Peterborough Hospital is trying to save energy
Ageing school and hospital stock is in dire need of refurbishment, and most new build doesn't make the grade either, according to the president of the Royal Institute of British Architects (RIBA), Sunand Prasad.
He said: "Recent hospital build in this country has been deficient because the specification and the design of the buildings have not been anywhere near the state of the art for energy efficiency or sustainability.
"It just hasn't featured as a major driver."
Mr Prasad says the reason for these shortcomings is government procurement practises, including the controversial Private Finance Initiatives (PFI) championed by Gordon Brown.
Under these schemes a private consortium builds the hospital and leases it back to the trust.
"Take a PFI contract," said Mr Prasad.
"Even though as a hospital trust you pay a unitary charge to the consortium that has built, and is operating the building, you pay your own energy costs.
"So there is no incentive for the consortium to make highly energy efficient buildings.
"Equally, if you have directly exchequer funded buildings, the budgets are set in advance.
"We all know that energy efficiency measures cost money up front which you get back later.
"But if the budget isn't there at the start, those measures won't be included."
One hospital that has been widely praised is the new wing at Lewisham Hospital in south London, a £60m development that's the first in the NHS to be powered by solar panels, with a design that maximises natural light and ventilation.
But even here there is criticism.
Robin Stott was medical director here when plans were made.

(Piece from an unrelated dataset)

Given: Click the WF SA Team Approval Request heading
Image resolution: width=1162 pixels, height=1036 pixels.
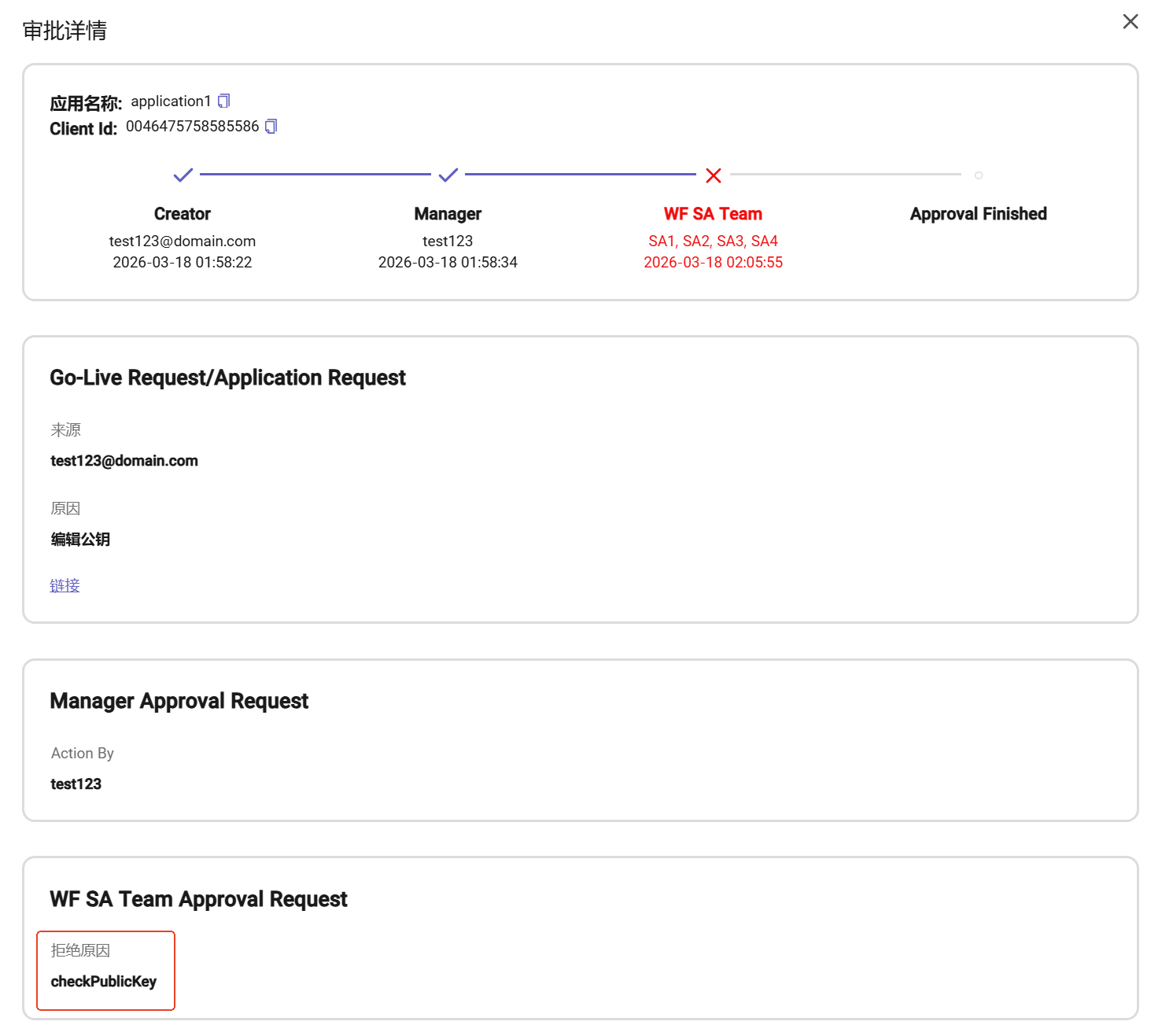Looking at the screenshot, I should pos(198,899).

He says the building falls short of what was possible.
"We could have done much better - we tried to incorporate reduction in running costs but couldn't get the capital.
"I'm sure if there'd been an explicit statement from the minister and chief exec of health service it could have happened."

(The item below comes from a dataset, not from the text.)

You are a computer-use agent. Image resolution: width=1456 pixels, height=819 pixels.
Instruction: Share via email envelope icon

There is empirical data to back up the siren voices.
A report earlier this year from the National Audit Office said that of the public buildings such as schools and hospitals built or refurbished over 2005-06, only 9% met government targets for environmental sustainability.
But in a statement, the Department of Health said: "The NHS has already received detailed guidance from the Department of Health on energy usage, waste management, green transport planning and water consumption.
"The construction of new hospital buildings and PFI projects follow energy, sustainability standards and formal environment assessments which have to be met by NHS trusts."
Nevertheless, Neil MacKay, the climate change Tsar for the NHS in England, speaks of the difficulties of persuading managers to deal with the issues.
"Sometimes I get blank looks when I say to people: 'Why aren't you interested in the consequences of climate change and the use of energy?'
"People will say: 'Well, we do', but when you unpack it and explore it they are doing things - but they are not really getting to the heart of things in an innovative, lateral-thinking kind of way.
"The proposition that I offer to NHS organisations is that not only is this a moral, professional issue for those of us working in the NHS - there are sound business reasons why you would want to do it as well."
They have taken these lessons to heart at Peterborough hospital.
I took a tour of the facilities with John Field, a director at Power Efficiency, a company which advises how to reduce carbon emissions from buildings.
He saw various shortcomings at the hospital's two sites - one from the 1960s and one from 1988, as well as a Day Surgery Unit opened three years ago.
"They could do with new boilers, complete replacement of lighting, installation of central lighting controls," he said.
"You could upgrade the fabric of the buildings, which would be extremely costly."
But he also underlined a functioning heat-exchange system that allowed some boilers to remain switched off even on a cold day - as well as simple measures such as only having every other light on in the corridor.
St Clair Armitage, the facilities director, says lots has been done.
"We have had a save-it campaign, we have updated our building management systems, we have updated our boiler controls, and we are using about 15%-20% less energy than we were a year ago."
Other work has not been done because construction has already begun on a new hospital to replace Peterborough's old buildings.
It is projected to use 40% less energy.
But Sunand Prasad is unimpressed.
"Sustainability has not been a priority in any recent hospital build," he said.
"If you compare what is being done with some of the best energy efficiency work on some housing experiments or some cultural buildings, there is no comparison."